When Smith & Wesson ushered in the metallic cartridge era in American handgunning, .31 caliber was already established as the de facto standard for repeating pocket pistols, with many thousands of Colt's Pocket Models and various small pepperboxes already on the market. It was only natural then, for Smith's second cartridge to be a rimfire .32; roughly the same size as the existing muzzle loading offerings.
RIGHT: S&W Model One-and-a-Half top break, in .32 S&W.
In the 1870s, the .32 made the jump to the centerfire era in Smith's tiny "Model One-and-a-Half", and when they went to solid-frame revolvers with swing-out cylinders, S&W retained the caliber, albeit with a lengthened case, as the ".32 Smith & Wesson Long".
LEFT: .32 Hand Ejector 3rd Model in .32 S&W Long.
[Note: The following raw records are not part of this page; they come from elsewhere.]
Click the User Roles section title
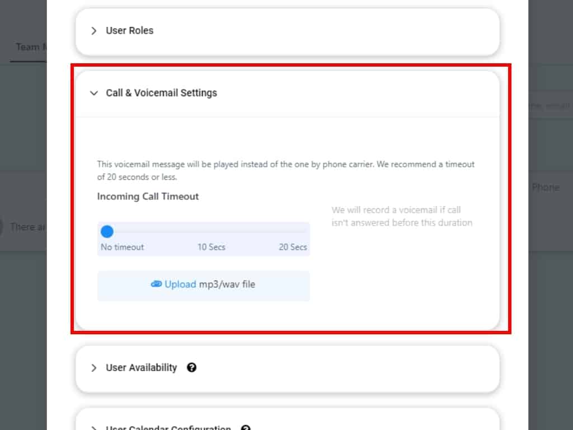The image size is (573, 430). 129,31
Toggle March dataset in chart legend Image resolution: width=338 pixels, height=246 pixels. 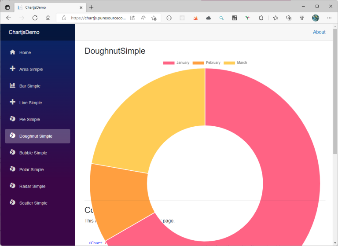pos(235,63)
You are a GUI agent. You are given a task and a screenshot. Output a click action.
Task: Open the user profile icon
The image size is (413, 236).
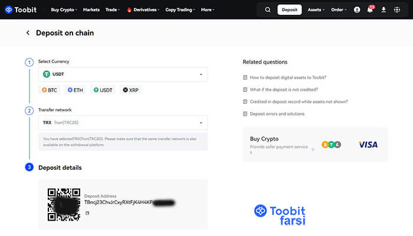tap(357, 10)
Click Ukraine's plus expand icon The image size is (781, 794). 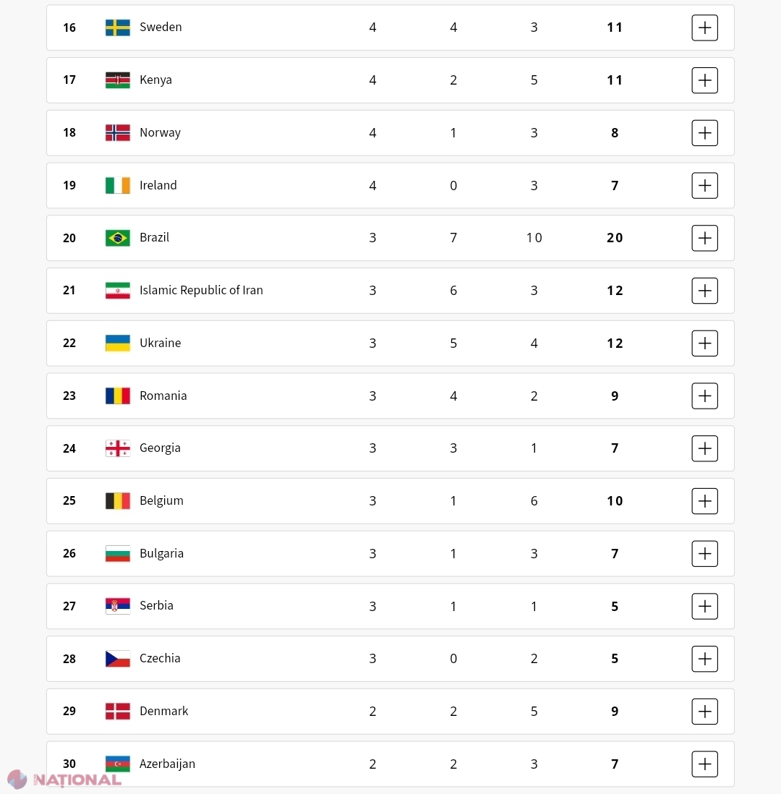(x=704, y=343)
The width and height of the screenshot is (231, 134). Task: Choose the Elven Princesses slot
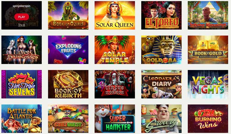21,50
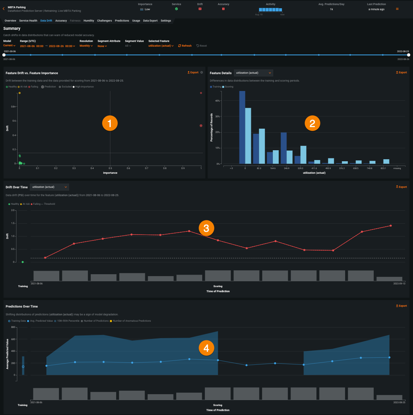Open the Drift Over Time feature dropdown
Viewport: 413px width, 415px height.
pyautogui.click(x=49, y=187)
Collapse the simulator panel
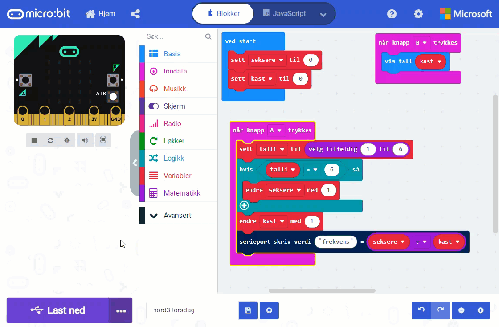The width and height of the screenshot is (499, 327). point(135,163)
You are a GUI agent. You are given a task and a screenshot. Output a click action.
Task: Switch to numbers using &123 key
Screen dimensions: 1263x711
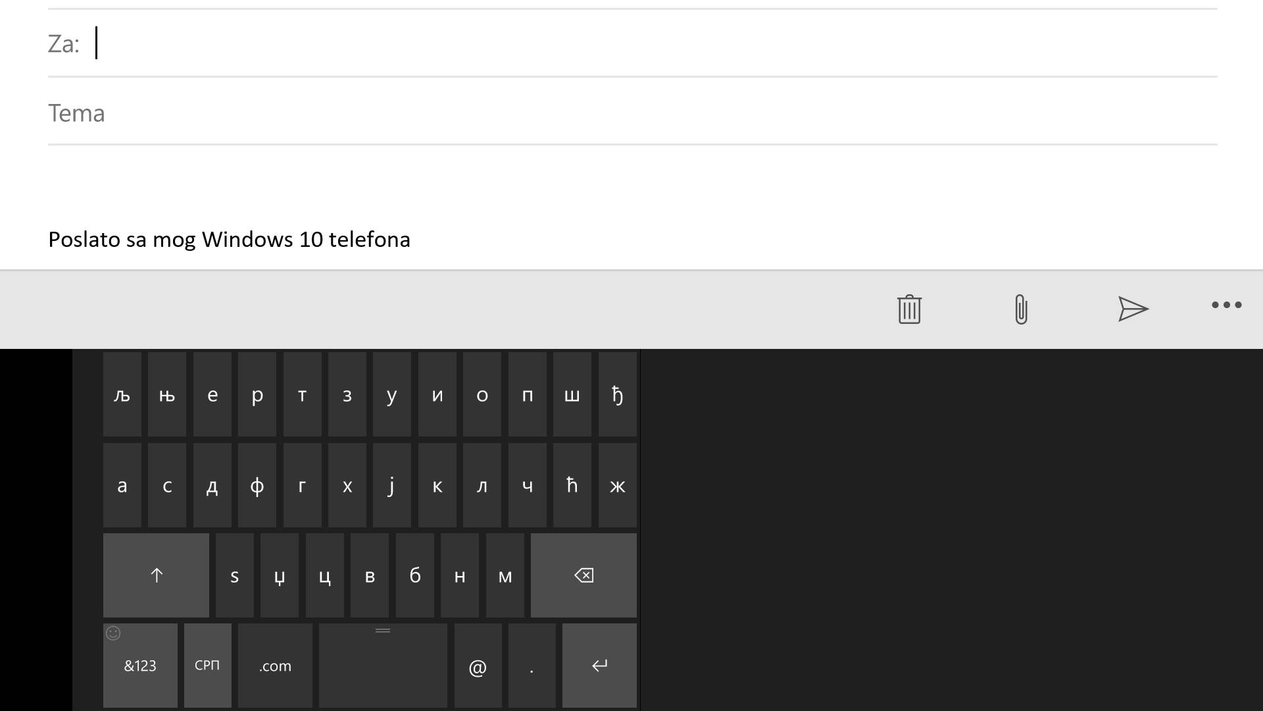tap(139, 666)
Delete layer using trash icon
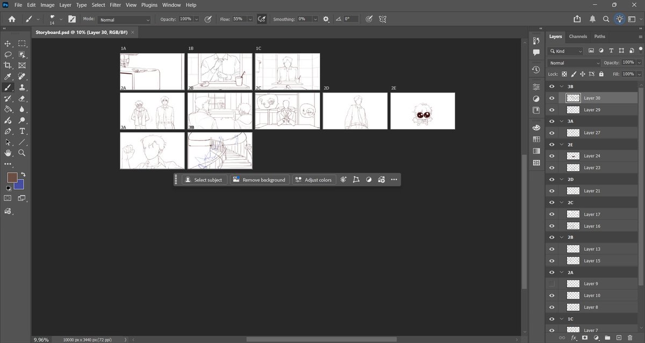This screenshot has width=645, height=343. pos(630,338)
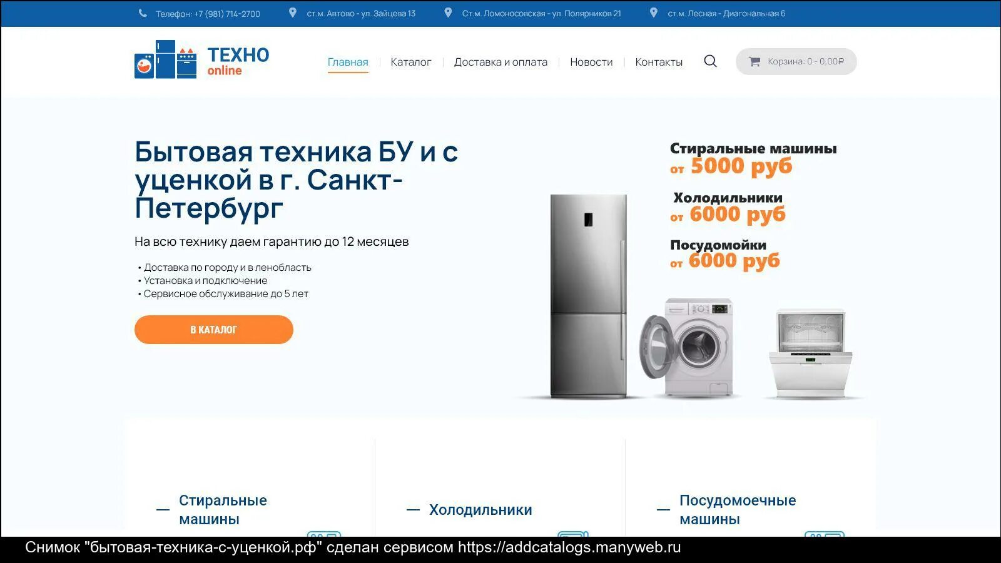The image size is (1001, 563).
Task: Go to Доставка и оплата page
Action: point(501,62)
When John Browning turned his attentions to self-loading pistols, his first commercial success in the arena was the Model 1900 produced by Fabrique Nationale in Belgium. It was a slim little automatic pistol that could fit easily into a coat pocket and although nearly everything else about it was new, the bore diameter was the old familiar .32; the bore size that had become popular with a muzzle-loaded lead ball seated over patch and powder now saw a pistol that used smokeless propellant to launch a jacketed bullet and then reloaded itself. Known as 7.65 Browning in Europe, the cartridge was sold as the .32 ACP (for Automatic Colt Pistol) in the USA, since its first appearance on these shores was in the Colt's 1903 Pocket Hammerless.
RIGHT: Colt's Model 1903 Pocket Hammerless in .32ACP.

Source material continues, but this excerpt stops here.